▸ **Extrait à lire**
>>
Dans ce blog post, Bruno Meessen (IMT, Anvers) revient sur les lacunes observées dans les processus de mise en place des initiatives de gratuité dans de nombreux pays africains. Il distingue des leçons utiles pour l’agenda de la couverture universelle à destination des gouvernements africains, de la communauté internationale et des chercheurs.
En 2009, à la demande de l’UNICEF, j’ai eu le plaisir de coordonner une étude sur les politiques de gratuité des soins dans 6 pays africains. Les résultats furent publiés dans un supplément de la revue Health Policy & Planning, avec d’autres articles traitant du même sujet. Notre étude multi-pays était relativement modeste dans ses ambitions : il ne s’agissait pas de documenter l’éventuel impact de ces politiques, mais plus commodément, d’apprécier dans quelle mesure la formulation et la mise en œuvre de ces politiques avaient respecté une série de bonnes pratiques de politique publique. Dans l’ensemble, notre évaluation n’était pas très positive. Si l’analyse confirmait la motivation des leaders des pays étudiés à prendre des actions fortes pour réduire les barrières financières, elle mettait en lumière le caractère précipité de leurs mesures et les moyens insuffisants (notamment en termes de temps, financement, mesures d’accompagnement et expertise d’appui) accordés aux techniciens nationaux pour assurer que ces politiques soient bien conçues et bien mises en œuvre. Nous nous inquiétions des possibles conséquences de ces manquements sur l’efficacité et la pérennité de ces mesures politiques.
<<
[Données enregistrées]
>>
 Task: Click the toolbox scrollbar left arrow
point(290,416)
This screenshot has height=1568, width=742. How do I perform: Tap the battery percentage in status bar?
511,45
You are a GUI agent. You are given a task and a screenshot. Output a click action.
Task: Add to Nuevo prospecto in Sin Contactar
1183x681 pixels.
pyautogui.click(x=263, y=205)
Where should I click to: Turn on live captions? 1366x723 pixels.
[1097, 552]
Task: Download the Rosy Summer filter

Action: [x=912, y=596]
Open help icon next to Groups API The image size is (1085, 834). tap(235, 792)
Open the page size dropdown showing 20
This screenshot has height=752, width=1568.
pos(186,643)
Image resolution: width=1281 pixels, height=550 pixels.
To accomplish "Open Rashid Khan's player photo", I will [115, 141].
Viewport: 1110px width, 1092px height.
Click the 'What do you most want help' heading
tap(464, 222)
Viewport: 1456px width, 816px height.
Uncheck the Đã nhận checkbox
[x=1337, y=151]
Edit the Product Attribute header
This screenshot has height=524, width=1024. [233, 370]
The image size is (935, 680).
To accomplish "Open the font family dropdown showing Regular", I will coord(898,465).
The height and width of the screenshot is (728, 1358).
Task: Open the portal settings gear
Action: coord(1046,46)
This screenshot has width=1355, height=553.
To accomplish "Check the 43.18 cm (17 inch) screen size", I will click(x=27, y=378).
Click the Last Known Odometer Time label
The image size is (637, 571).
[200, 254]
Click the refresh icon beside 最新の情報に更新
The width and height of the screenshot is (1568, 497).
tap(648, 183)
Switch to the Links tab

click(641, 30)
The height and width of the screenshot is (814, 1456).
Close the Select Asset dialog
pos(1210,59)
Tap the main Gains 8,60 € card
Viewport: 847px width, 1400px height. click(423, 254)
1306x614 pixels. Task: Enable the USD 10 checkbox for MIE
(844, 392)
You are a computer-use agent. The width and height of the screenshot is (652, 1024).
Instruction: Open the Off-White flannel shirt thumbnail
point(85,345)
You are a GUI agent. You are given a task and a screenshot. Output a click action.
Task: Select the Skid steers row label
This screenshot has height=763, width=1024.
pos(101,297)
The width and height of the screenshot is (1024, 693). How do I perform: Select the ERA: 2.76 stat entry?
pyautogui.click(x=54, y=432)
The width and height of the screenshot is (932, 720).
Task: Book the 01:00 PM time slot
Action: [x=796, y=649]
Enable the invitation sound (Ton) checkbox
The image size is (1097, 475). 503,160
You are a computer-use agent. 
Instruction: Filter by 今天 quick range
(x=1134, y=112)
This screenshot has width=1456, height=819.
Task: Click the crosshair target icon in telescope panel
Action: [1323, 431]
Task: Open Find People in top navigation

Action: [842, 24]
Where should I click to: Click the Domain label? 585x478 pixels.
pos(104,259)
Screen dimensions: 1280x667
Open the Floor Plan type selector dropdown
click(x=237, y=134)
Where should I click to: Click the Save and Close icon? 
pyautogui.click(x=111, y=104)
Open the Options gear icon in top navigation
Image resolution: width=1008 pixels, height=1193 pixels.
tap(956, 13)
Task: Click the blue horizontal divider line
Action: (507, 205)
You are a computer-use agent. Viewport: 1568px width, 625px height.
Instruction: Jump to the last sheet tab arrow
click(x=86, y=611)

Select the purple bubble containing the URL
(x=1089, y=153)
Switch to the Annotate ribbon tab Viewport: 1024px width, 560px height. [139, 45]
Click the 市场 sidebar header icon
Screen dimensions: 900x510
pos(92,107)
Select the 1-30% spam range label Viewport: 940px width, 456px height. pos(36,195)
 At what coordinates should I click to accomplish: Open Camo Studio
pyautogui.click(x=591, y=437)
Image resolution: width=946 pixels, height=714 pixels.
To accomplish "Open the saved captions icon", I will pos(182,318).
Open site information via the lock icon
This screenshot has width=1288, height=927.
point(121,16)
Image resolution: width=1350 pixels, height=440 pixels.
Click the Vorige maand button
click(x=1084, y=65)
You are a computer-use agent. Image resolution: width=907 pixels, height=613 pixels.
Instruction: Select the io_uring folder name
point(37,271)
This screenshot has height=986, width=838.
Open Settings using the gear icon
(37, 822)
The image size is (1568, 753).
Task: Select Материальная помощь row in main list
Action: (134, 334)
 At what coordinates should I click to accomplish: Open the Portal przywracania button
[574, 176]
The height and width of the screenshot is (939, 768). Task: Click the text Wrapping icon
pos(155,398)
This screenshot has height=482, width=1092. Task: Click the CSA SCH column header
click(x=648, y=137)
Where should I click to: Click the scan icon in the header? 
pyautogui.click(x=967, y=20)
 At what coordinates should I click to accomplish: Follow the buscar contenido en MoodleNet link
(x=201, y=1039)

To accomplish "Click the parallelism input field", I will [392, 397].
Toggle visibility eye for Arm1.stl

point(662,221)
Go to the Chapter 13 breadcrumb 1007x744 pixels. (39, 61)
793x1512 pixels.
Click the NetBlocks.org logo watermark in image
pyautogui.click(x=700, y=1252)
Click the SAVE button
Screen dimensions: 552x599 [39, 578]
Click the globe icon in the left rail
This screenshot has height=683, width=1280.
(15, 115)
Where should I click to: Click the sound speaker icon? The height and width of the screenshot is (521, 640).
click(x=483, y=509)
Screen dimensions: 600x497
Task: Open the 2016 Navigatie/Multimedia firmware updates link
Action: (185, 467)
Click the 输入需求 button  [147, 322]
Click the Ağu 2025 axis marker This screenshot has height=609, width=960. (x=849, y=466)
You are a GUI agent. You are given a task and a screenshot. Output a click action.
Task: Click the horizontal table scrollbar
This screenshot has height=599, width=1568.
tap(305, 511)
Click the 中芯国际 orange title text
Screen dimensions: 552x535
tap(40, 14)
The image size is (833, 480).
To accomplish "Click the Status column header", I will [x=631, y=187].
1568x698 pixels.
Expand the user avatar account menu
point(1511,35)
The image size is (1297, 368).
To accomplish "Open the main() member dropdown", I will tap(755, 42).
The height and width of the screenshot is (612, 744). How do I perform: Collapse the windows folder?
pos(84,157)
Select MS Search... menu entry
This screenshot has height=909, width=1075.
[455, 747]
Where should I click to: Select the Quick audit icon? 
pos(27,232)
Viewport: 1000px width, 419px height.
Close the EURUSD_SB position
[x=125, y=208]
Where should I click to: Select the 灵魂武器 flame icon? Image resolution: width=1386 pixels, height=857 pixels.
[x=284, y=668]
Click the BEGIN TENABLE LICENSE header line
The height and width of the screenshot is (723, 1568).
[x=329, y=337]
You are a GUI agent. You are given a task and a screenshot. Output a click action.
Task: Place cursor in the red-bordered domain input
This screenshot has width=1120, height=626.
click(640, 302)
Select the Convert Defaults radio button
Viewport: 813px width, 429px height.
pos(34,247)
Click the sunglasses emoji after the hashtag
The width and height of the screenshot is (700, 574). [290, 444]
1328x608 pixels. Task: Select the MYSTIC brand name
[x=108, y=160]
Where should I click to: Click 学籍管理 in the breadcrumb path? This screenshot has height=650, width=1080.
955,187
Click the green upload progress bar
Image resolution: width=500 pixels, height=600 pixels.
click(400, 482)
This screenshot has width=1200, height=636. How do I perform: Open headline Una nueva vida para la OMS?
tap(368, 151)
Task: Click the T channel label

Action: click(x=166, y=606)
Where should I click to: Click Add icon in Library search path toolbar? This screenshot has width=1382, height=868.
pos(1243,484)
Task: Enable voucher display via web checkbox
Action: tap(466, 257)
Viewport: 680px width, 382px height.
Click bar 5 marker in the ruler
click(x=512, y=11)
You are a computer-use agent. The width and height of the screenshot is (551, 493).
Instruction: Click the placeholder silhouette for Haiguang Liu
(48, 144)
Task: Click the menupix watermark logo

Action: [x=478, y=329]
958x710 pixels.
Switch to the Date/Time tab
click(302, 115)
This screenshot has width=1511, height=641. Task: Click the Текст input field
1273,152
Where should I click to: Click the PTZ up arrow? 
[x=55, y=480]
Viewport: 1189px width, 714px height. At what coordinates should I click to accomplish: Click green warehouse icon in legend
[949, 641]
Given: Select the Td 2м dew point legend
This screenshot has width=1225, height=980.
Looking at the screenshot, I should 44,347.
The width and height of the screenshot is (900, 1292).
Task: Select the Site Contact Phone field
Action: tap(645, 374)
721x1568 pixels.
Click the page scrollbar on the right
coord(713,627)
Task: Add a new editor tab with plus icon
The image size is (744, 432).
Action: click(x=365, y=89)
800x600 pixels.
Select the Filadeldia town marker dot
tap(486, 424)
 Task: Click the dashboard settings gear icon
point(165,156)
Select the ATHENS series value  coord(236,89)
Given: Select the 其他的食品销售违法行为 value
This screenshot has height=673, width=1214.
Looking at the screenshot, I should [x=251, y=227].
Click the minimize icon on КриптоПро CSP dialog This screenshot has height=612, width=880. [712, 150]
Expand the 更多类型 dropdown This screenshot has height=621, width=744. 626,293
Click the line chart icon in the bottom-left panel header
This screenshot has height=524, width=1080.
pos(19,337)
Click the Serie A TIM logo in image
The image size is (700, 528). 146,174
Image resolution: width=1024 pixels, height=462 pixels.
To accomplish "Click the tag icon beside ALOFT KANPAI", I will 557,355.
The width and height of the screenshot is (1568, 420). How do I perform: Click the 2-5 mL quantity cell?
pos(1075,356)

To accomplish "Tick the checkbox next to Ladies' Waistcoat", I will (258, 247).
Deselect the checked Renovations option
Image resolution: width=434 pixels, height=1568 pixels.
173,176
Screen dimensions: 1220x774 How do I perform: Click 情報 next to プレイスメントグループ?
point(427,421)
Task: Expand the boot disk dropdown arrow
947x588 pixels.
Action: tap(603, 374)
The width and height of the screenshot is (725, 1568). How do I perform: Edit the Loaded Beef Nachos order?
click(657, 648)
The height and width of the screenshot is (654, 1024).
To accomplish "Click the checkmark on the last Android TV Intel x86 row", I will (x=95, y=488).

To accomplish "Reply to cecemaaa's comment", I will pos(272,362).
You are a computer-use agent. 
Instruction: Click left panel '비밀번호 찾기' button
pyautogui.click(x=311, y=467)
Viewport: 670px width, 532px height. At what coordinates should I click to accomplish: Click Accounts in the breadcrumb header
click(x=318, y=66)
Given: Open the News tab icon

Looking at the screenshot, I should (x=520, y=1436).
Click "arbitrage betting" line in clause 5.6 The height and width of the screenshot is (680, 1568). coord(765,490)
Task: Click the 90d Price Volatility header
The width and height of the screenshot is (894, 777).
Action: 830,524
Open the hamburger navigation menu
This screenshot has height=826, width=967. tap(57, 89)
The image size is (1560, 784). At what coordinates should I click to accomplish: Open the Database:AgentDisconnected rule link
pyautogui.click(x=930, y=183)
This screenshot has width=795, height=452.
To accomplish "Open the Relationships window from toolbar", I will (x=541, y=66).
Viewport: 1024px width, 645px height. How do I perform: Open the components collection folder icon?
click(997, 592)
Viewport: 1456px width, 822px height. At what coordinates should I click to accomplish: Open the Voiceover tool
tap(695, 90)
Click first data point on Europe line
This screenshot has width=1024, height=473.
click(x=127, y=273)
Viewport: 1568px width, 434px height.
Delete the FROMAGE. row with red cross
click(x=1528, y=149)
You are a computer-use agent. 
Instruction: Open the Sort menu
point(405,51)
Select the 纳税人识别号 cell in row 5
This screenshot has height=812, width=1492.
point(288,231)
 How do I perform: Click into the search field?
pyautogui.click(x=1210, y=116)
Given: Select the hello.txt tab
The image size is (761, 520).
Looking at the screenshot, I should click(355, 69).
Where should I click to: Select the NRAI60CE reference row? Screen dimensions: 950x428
<<
▸ **Consigne 1**
Recopiez le passage du texte sur la gratuité des soins en Afrique situé entre « Dans ce blog » et « et des chercheurs. », ces deux bornes comprises.
▸ **Consigne 2**
Répondez aux questions suivantes d'après le texte sur la gratuité des soins en Afrique.
(a) À quel institut et à quelle ville Bruno Meessen est-il rattaché ?
(b) Dans quelle revue les résultats de l'étude multi-pays ont-ils été publiés ?
(c) Quelle motivation des leaders des pays étudiés l'analyse a-t-elle confirmée ?
▸ **Consigne 3**
Poursuivez le texte sur la gratuité des soins en Afrique à la suite de sa dernière phrase.

▸ **Réponse attendue 1**
Dans ce blog post, Bruno Meessen (IMT, Anvers) revient sur les lacunes observées dans les processus de mise en place des initiatives de gratuité dans de nombreux pays africains. Il distingue des leçons utiles pour l’agenda de la couverture universelle à destination des gouvernements africains, de la communauté internationale et des chercheurs.

▸ **Réponse attendue 2**
(a) À l'IMT, à Anvers.
(b) Dans un supplément de la revue Health Policy & Planning.
(c) Leur motivation à prendre des actions fortes pour réduire les barrières financières.

▸ **Réponse attendue 3**
Cette étude a certainement eu au moins un effet tangible : elle nous a fait prendre conscience du gros travail qu’il restait en termes de partage des savoirs sur les questions de mise en œuvre des politiques de financement. C’est à la réunion de restitution à New-York que fut proposée l’idée de lancer une communauté de pratique consacrée aux politiques de gratuité. De fil en aiguille, la CoP Accès Financier fut créée. Vous connaissez ses travaux si vous suivez, notamment, ce blog.
Mise en oeuvre des gratuités des soins: état des savoirs en 2013
La problématique de la formulation et de la mise en œuvre des politiques de gratuité est restée un domaine d’investigation relativement intense ces dernières années. Cela est vrai pour la CoP comme un groupe (cf. l’atelier de Bamako en 2011 et une conférence scientifique à Ouagadougou prévue pour novembre 2013), mais aussi pour plusieurs équipes de chercheurs. A ce niveau, je me permettrais de mettre en exergue les études récentes de Valéry Ridde (Université de Montréal) et de Sophie Witter (Université d’Aberdeen), deux auteurs prolifiques dont les travaux avaient d’ailleurs déjà nourri l'étude multi-pays.
Début 2013, a été publié un numéro d’Afrique Contemporaine présentant les résultats d’un projet de recherche à méthodes mixtes mené par Jean-Pierre Olivier de Sardan et Valéry Ridde. Le numéro rapporte différentes observations faites par les équipes de recherche, notamment du LASDEL, sur les politiques d’exemption au Burkina Faso, Mali et Niger. Différents articles sont à signaler dont un sur la perception des acteurs au Mali, une "cartographie" des politiques de gratuité en Afrique de l’Ouest (qui montre que tous les pays en font) et une étude montrant les problèmes de décapitalisation des centres de santé au Niger.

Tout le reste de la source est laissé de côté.